--- START ---

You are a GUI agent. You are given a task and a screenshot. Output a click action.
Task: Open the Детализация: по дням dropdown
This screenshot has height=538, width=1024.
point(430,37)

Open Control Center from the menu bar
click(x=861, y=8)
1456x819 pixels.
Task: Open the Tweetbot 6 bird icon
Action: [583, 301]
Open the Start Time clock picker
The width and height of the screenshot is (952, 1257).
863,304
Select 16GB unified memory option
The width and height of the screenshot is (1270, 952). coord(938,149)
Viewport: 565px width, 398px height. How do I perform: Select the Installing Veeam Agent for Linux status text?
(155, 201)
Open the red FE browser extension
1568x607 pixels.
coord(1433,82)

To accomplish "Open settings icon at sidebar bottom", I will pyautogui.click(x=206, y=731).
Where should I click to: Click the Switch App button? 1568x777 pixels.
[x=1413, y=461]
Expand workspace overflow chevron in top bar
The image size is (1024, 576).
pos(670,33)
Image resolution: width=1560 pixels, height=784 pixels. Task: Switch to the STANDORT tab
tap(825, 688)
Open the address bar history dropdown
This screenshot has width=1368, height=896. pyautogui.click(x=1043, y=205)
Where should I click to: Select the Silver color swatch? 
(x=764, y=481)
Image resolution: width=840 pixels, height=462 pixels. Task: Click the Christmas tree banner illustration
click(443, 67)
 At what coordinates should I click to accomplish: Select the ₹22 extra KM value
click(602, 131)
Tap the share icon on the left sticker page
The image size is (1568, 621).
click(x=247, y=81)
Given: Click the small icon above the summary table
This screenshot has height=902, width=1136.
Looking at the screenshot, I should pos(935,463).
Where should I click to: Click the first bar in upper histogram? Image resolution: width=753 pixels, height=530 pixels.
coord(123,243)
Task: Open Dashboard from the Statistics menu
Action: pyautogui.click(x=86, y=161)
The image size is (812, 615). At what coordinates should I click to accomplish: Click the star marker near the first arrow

--- END ---

◆ Assignment:
Each record must be transcribed exactly, with nothing left out.

◆ Worked solution:
You are a GUI agent. You are given a task and a screenshot. Output a click action.
Task: Open the Детализация: по дням dropdown
This screenshot has height=538, width=1024.
point(430,37)

Open Control Center from the menu bar
click(x=861, y=8)
1456x819 pixels.
Task: Open the Tweetbot 6 bird icon
Action: [583, 301]
Open the Start Time clock picker
The width and height of the screenshot is (952, 1257).
863,304
Select 16GB unified memory option
The width and height of the screenshot is (1270, 952). coord(938,149)
Viewport: 565px width, 398px height. How do I perform: Select the Installing Veeam Agent for Linux status text?
(155, 201)
Open the red FE browser extension
1568x607 pixels.
coord(1433,82)

To accomplish "Open settings icon at sidebar bottom", I will pyautogui.click(x=206, y=731).
Where should I click to: Click the Switch App button? 1568x777 pixels.
[x=1413, y=461]
Expand workspace overflow chevron in top bar
The image size is (1024, 576).
pos(670,33)
Image resolution: width=1560 pixels, height=784 pixels. Task: Switch to the STANDORT tab
tap(825, 688)
Open the address bar history dropdown
This screenshot has width=1368, height=896. pyautogui.click(x=1043, y=205)
Where should I click to: Select the Silver color swatch? 
(x=764, y=481)
Image resolution: width=840 pixels, height=462 pixels. Task: Click the Christmas tree banner illustration
click(443, 67)
 At what coordinates should I click to accomplish: Select the ₹22 extra KM value
click(602, 131)
Tap the share icon on the left sticker page
The image size is (1568, 621).
click(x=247, y=81)
Given: Click the small icon above the summary table
This screenshot has height=902, width=1136.
Looking at the screenshot, I should pos(935,463).
Where should I click to: Click the first bar in upper histogram? Image resolution: width=753 pixels, height=530 pixels.
coord(123,243)
Task: Open Dashboard from the Statistics menu
Action: pyautogui.click(x=86, y=161)
The image size is (812, 615). At what coordinates should I click to accomplish: Click the star marker near the first arrow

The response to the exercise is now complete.